"is what we take to be happiness also a source of suffering?
What we normally call happiness is also a source of suffering, because it involves attachment, illusion, conflict, etc.
is there a happiness without suffering?"
Perhaps one day. In the meantime, unnecessary suffering can be reduced to the point where we can genuinely report "I'm happy," and "Happiness is our nature," and "I live in a happy world."
"[Are we] the same consciousness when you were 4yo? the same consciousness as yesterday? if so, show me that consciousness of yesterday? what about when you sleep? what happened to that unchanging consciousness?"
It seems to me that we are the same consciousness as when we were 4yo. Experience changes, but the same perceiving consciousness seems to be there. My fundamental perceiving seems to be the same as when I was a teenager and a child. Only the content changed. In sleep, the perceiving potential goes into abeyance. As soon as perceptions become available (dreams or feeling the bed or whatever), the perceiving happens again. So I presume the consciousness was dormant in deep sleep.
"disease is not suffering. suffering is when you cry or even consider committing suicide because you have lost something"
I think the distinction between natural suffering and human-caused suffering is useful. I agree that attachment causes suffering. But attachment is caused by people telling us to be attached this and that and by them distracting us away from the innate happiness of being.
"ultimately, when you or your loved one's face inevitable death, there is the condition that can generate suffering. no one can help you reduce or be free from suffering here except your own intelligence & mind or even your own faith… another cannot help you"
You are talking within the context of a deluded world. Imagine being in an enlightened world. Death would be much easier then, for many reasons.
"when a dying person is afflicted by a dreaded painful debilitating disease, such as cancer, where they require morphine, is 'happiness' their nature?"
Yes. Normally, physical pain and death are brief and passing. So maybe it's better to expand the on the conditions for happiness:
Happiness is your nature and is realised in a good environment and in a good body.
But that should be redundant because having a good body and a good environment would be the norm if the world understood that happiness is our nature. It's when we think happiness is elsewhere or elsetime that we create suffering for ourselves and others, and worsen natural suffering.
"what you are calling 'happiness' may not be the same as 'peace'… peace via acceptance may occur when dying from painful cancer but happiness, as a feeling, may not occur"
I reckon peace is the absence of excessive disturbance and excessive restriction. Dying from painful cancer is not peace or happiness.
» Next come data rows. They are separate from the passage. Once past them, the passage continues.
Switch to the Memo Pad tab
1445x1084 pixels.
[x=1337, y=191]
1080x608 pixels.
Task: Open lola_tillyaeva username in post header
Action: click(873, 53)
I don't have the goal of having happiness or peace in all circumstances. I don't think reliable peace is worthwhile except when you are in a hopeless situation. If happiness is innate, and if your potentials want to manifest (they inevitably do), then why seek peace in all circumstances? I think we seek peace as a remedy to a deluded world that makes life and death unnecessarily difficult. Better to end the world's delusions than to seek immunity from it. Of course, I might be wrong. Perhaps there's no hope for the world and it is better to seek immunity from it. I suppose we'll see in time.
In the past, life sucked, but now we seem to have to possibility of creating a great human world. We might be in the process of that already.